● WORK TO COMPLETE: In the material below, find the line with "Website (43, 1073)" and the line with "Movie Review (274, 2101)", then output those two lines and every line between them, exactly.

● DATASET RECORDS:
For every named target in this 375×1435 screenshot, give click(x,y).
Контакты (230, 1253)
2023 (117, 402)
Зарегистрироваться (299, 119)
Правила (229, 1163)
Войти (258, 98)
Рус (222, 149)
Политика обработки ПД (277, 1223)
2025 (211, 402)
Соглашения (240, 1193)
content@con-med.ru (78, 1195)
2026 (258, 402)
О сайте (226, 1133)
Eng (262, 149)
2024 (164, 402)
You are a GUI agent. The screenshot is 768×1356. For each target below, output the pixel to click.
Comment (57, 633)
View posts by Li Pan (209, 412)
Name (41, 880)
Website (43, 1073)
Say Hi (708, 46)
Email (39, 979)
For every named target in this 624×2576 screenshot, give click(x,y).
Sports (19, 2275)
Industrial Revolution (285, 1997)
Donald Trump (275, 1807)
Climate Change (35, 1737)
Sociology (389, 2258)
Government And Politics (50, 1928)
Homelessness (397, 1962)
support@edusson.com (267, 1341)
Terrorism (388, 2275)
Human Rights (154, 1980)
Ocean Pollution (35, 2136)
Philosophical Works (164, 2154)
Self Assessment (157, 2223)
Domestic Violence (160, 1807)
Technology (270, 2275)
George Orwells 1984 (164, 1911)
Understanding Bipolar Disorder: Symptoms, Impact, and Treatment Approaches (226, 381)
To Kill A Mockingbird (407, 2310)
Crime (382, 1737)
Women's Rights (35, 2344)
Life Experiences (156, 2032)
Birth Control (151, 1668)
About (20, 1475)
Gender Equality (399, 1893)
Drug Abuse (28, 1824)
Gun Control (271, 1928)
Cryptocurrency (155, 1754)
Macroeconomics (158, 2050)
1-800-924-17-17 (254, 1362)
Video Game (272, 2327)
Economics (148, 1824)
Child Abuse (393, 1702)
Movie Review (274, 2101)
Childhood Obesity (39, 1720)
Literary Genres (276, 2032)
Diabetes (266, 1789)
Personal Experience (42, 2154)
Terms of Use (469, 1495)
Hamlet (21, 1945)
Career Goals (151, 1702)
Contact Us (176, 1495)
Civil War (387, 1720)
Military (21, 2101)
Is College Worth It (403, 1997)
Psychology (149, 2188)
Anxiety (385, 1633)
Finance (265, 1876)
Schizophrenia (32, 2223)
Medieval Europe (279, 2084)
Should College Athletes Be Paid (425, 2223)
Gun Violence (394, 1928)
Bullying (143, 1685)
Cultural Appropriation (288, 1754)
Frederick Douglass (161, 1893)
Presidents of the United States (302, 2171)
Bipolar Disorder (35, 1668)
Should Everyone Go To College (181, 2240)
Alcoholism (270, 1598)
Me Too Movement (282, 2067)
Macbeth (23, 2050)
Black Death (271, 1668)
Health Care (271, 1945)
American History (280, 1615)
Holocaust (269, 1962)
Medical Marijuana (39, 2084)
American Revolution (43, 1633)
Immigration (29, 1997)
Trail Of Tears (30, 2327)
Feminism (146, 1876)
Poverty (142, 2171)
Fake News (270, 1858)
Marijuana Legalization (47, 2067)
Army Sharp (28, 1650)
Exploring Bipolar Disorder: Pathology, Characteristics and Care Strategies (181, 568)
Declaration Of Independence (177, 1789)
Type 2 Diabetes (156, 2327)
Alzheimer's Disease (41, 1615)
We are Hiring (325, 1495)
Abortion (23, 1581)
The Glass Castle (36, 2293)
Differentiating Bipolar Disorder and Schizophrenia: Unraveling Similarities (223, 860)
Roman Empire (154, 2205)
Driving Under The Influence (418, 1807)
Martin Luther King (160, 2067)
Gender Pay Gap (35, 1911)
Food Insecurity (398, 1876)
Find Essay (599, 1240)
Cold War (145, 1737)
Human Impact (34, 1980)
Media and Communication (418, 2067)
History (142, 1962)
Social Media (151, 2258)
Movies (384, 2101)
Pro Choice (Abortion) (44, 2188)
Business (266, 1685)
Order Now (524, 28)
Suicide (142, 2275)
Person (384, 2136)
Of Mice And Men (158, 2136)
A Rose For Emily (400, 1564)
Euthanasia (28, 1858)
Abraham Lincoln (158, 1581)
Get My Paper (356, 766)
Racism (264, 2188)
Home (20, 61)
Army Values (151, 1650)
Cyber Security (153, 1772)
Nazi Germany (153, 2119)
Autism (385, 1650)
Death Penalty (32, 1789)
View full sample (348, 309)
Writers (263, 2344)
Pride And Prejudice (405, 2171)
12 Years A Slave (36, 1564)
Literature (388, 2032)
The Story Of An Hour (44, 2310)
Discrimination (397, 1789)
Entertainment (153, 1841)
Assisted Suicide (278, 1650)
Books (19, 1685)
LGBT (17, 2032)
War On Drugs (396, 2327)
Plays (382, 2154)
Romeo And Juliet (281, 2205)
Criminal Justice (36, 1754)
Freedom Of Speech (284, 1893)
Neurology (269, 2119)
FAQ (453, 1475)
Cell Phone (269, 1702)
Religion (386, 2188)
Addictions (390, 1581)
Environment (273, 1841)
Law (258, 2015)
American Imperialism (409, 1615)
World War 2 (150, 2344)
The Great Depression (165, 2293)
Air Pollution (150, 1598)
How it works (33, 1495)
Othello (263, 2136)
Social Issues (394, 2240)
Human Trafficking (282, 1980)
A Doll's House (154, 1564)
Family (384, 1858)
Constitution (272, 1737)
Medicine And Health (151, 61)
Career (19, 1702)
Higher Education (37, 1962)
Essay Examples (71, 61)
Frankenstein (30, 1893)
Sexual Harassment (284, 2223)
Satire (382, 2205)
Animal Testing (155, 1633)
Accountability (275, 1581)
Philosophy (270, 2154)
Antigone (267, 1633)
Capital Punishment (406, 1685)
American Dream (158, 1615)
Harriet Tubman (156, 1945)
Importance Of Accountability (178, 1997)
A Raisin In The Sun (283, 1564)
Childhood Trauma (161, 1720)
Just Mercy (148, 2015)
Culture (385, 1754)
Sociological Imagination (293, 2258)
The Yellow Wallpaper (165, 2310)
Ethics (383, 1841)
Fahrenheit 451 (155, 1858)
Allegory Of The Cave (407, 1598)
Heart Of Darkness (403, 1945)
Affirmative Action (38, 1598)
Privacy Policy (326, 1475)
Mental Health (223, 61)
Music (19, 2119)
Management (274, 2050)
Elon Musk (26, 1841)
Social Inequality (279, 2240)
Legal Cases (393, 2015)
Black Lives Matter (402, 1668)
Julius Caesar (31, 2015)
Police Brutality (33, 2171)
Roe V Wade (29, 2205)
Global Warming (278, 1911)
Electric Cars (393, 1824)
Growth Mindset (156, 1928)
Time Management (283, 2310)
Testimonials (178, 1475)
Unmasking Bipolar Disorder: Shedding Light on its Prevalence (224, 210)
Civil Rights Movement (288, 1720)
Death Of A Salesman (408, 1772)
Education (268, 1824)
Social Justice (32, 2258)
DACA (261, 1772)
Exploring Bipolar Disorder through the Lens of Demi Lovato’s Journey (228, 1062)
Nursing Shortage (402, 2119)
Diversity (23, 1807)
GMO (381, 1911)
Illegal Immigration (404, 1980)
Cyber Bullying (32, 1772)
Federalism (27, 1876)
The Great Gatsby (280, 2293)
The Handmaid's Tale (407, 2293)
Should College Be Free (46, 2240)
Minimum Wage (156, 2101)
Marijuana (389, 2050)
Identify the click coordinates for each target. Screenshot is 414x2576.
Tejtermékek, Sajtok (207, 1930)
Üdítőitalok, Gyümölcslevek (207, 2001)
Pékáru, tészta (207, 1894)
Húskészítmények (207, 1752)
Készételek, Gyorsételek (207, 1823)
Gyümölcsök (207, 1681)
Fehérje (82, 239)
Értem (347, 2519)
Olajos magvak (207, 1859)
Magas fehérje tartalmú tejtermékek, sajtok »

● WRITTEN ANSWER:
Website (43, 1073)
Say Hi (708, 46)
Email (39, 979)
For every named target in this 624×2576 screenshot, give click(x,y).
Sports (19, 2275)
Industrial Revolution (285, 1997)
Donald Trump (275, 1807)
Climate Change (35, 1737)
Sociology (389, 2258)
Government And Politics (50, 1928)
Homelessness (397, 1962)
support@edusson.com (267, 1341)
Terrorism (388, 2275)
Human Rights (154, 1980)
Ocean Pollution (35, 2136)
Philosophical Works (164, 2154)
Self Assessment (157, 2223)
Domestic Violence (160, 1807)
Technology (270, 2275)
George Orwells 1984 (164, 1911)
Understanding Bipolar Disorder: Symptoms, Impact, and Treatment Approaches (226, 381)
To Kill A Mockingbird (407, 2310)
Crime (382, 1737)
Women's Rights (35, 2344)
Life Experiences (156, 2032)
Birth Control (151, 1668)
About (20, 1475)
Gender Equality (399, 1893)
Drug Abuse (28, 1824)
Gun Control (271, 1928)
Cryptocurrency (155, 1754)
Macroeconomics (158, 2050)
1-800-924-17-17 (254, 1362)
Video Game (272, 2327)
Economics (148, 1824)
Child Abuse (393, 1702)
Movie Review (274, 2101)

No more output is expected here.